Updated 11:53 a.m.: The map was updated to show a more precise location of the crash.
Correction 12:03 p.m.: The story was updated to reflect that the victim died Friday, Aug. 9, not this morning, as previously reported.
Updated 12:15 p.m.: A Google Street view image was added.
Updated 12:54: 32nd Avenue is not among streets where speed limits will be lowered.
A scooter rider died Friday after a crash with a driver Aug. 4 in Denver’s Highland Park neighborhood.
Cameron Hagan, the 26-year-old rider of a Lyft scooter, was riding on the wrong side of the 2800 block of West 32nd Avenue when he attempted to cross the street, riding directly in front of a car. Police determined him to be at fault.
But a Google Street View image at the site of the crash reveals wide streets, narrow sidewalks and a speed limit of 30 mph, which is too fast for a residential neighborhood. Police have not responded to questions about how fast the driver was going or if they were distracted.

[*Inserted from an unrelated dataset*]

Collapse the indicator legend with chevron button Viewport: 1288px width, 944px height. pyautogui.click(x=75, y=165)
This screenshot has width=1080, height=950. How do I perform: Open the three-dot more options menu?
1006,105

Police have provided few other details but the death is the first time a scooter rider has died since the vehicles landed on Denver streets one year ago, according to crash statistics from the Denver Police Department.
The fatality comes as the pilot program that allows scooters on Denver’s streets is coming to an end. The city is likely to make the vehicles a permanent part of Denver’s streets later this month. Officials will also consider a range of new rules and regulations for the vehicles over the next two months, according to the Department of Public Works.

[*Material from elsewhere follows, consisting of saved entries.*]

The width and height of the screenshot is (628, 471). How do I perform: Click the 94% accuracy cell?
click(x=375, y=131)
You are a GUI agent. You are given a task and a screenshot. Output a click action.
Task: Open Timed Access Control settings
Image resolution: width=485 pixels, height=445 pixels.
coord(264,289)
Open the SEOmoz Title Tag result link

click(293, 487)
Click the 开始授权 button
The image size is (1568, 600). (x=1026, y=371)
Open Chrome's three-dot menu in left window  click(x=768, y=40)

There are few good statistics about scooter crashes in Denver but in April, 9 News reported:
- A Swedish Medical Center emergency room employee tweeted that “the hospital sees about 20 scooter-related injuries a week.”
- Denver Health, which is the closest ER to downtown, where most scooters are located, had no official estimate. But Dr. Eric Lavonas, an emergency physician, reports seeing several injuries per week. “I’ve certainly seen people with broken wrists and broken ankles. I’ve also personally taken care of two patients with very devastating head injuries,” he said.
Last week, Mayor Hancock pledged to lower speed limits on six streets in the comping months, but West 32nd Avenue is not among them, according to Nancy Kuhn of the Department of Public Works.
This fatality brings the number of people have died on Denver’s streets so far this year to 50, compared to 58 in all of 2018, according to Streetsblog’s most recent Traffic Violence Report.
Tonight, Streetsblog Denver will host a debate about scooters and their future in Denver.
This breaking story will be updated as more information becomes available.